## [Records supplied]
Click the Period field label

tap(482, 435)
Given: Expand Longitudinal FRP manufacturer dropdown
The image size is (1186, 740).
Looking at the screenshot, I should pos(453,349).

## [About this exercise]
Please copy the line holding "Given: Expand Longitudinal" and all lines after it to the end of the records, exactly, and nothing else.

## [Exercise solution]
Given: Expand Longitudinal FRP manufacturer dropdown
The image size is (1186, 740).
Looking at the screenshot, I should pos(453,349).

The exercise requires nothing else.